Division of Microbiology, Faculty of Medicine, Tohoku Medical and Pharmaceutical University, 1-15-1 Fukumuro, Miyagino-ku, Sendai 983-8536, Japan.
Viruses. 2018 Apr 3;10(4):171. doi: 10.3390/v10040171.
Herpesviruses have relatively large DNA genomes of more than 150 kb that are difficult to clone and sequence. Bacterial artificial chromosome (BAC) cloning of herpesvirus genomes is a powerful technique that greatly facilitates whole viral genome sequencing as well as functional characterization of reconstituted viruses. We describe recently invented technologies for rapid BAC cloning of herpesvirus genomes using CRISPR/Cas9-mediated homology-directed repair. We focus on recent BAC cloning techniques of Epstein-Barr virus (EBV) genomes and discuss the possible advantages of a CRISPR/Cas9-mediated strategy comparatively with precedent EBV-BAC cloning strategies. We also describe the design decisions of this technology as well as possible pitfalls and points to be improved in the future. The obtained EBV-BAC clones are subjected to long-read sequencing analysis to determine complete EBV genome sequence including repetitive regions. Rapid cloning and sequence determination of various EBV strains will greatly contribute to the understanding of their global geographical distribution. This technology can also be used to clone disease-associated EBV strains and test the hypothesis that they have special features that distinguish them from strains that infect asymptomatically.

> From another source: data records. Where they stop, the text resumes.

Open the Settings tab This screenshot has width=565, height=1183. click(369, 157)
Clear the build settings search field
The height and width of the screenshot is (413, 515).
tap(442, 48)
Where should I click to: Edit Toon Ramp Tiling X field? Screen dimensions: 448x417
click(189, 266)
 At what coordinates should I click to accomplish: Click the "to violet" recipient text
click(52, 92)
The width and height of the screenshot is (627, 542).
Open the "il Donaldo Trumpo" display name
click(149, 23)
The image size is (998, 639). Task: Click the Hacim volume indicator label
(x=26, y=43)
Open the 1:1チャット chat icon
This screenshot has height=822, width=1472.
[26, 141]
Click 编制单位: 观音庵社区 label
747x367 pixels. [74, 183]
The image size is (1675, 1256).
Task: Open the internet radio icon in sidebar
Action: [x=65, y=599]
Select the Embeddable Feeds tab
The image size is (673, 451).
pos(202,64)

疱疹病毒具有相对较大的 DNA 基因组,超过 150kb,难以克隆和测序。细菌人工染色体 (BAC) 克隆疱疹病毒基因组是一种强大的技术,极大地促进了整个病毒基因组测序以及重建病毒的功能表征。我们描述了最近发明的使用 CRISPR/Cas9 介导的同源定向修复快速 BAC 克隆疱疹病毒基因组的技术。我们专注于最近的 EBV 基因组 BAC 克隆技术,并讨论了与先前 EBV-BAC 克隆策略相比,CRISPR/Cas9 介导策略的可能优势。我们还描述了该技术的设计决策以及未来可能存在的缺陷和需要改进的地方。获得的 EBV-BAC 克隆进行长读测序分析,以确定包括重复区域在内的完整 EBV 基因组序列。快速克隆和确定各种 EBV 株将极大地促进对其全球地理分布的理解。该技术还可用于克隆与疾病相关的 EBV 株,并检验其具有特殊特征从而将其与无症状感染的株区分开来的假设。